Pull out each line in the records below that contains the word "rounded".

==== Input

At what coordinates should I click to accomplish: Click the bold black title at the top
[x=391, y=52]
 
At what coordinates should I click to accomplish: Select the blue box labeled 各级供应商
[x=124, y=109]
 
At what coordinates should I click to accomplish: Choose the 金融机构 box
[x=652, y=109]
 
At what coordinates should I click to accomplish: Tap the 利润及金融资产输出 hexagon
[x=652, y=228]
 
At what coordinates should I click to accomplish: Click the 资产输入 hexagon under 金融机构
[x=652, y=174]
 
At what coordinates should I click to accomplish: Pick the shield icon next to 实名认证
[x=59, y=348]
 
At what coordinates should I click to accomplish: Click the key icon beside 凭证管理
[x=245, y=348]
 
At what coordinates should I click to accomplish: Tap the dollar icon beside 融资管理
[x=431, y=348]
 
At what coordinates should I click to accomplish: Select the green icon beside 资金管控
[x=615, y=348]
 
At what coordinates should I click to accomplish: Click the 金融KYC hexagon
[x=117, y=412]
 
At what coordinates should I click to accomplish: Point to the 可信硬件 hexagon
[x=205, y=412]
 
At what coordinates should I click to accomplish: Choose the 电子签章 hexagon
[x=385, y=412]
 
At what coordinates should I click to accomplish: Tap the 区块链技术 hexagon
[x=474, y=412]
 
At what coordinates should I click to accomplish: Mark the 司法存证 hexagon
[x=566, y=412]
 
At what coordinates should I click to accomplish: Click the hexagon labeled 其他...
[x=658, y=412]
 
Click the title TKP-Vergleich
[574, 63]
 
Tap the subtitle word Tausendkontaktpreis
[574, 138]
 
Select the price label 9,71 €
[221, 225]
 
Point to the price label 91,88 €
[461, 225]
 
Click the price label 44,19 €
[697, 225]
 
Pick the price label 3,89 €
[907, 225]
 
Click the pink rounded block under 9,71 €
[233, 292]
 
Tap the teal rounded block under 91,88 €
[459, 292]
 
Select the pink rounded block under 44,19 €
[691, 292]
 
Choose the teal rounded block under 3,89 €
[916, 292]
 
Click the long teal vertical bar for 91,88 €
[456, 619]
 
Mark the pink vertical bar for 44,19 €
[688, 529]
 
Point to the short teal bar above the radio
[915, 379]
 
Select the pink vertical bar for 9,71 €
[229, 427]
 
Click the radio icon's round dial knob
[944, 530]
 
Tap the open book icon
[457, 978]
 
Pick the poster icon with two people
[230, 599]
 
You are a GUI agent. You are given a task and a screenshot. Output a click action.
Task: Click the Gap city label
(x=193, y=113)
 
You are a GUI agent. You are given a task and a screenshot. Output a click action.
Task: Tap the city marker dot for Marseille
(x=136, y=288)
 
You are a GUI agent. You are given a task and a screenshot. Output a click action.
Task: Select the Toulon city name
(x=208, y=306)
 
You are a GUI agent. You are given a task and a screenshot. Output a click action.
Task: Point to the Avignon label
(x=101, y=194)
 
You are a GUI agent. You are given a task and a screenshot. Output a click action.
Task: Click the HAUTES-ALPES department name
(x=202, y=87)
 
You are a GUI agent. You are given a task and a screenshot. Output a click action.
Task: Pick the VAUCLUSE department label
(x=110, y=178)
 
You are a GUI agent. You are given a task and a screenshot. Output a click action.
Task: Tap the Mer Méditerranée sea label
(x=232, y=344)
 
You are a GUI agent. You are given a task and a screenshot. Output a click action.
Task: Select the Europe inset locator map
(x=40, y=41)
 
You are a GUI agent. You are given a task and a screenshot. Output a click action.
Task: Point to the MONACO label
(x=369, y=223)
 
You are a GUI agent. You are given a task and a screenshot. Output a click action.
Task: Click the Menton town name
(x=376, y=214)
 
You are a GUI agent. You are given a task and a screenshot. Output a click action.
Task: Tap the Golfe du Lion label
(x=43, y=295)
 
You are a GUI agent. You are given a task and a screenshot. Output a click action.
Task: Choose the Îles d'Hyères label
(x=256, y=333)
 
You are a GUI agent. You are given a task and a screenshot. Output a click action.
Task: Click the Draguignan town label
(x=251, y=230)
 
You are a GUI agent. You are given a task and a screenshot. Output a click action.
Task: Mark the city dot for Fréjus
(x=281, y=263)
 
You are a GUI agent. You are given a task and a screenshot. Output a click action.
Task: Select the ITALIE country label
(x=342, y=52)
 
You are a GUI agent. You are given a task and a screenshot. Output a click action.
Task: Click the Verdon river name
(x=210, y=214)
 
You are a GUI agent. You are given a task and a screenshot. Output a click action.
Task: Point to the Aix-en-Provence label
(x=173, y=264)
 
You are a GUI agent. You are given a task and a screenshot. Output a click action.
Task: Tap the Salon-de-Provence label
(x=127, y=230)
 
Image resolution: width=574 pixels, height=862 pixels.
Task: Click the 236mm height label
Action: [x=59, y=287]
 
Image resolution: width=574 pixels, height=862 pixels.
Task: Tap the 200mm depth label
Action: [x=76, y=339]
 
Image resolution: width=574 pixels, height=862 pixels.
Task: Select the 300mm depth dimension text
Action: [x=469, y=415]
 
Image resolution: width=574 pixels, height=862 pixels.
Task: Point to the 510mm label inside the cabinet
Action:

========

== Full output ==
Click the pink rounded block under 9,71 €
Tap the teal rounded block under 91,88 €
Select the pink rounded block under 44,19 €
Choose the teal rounded block under 3,89 €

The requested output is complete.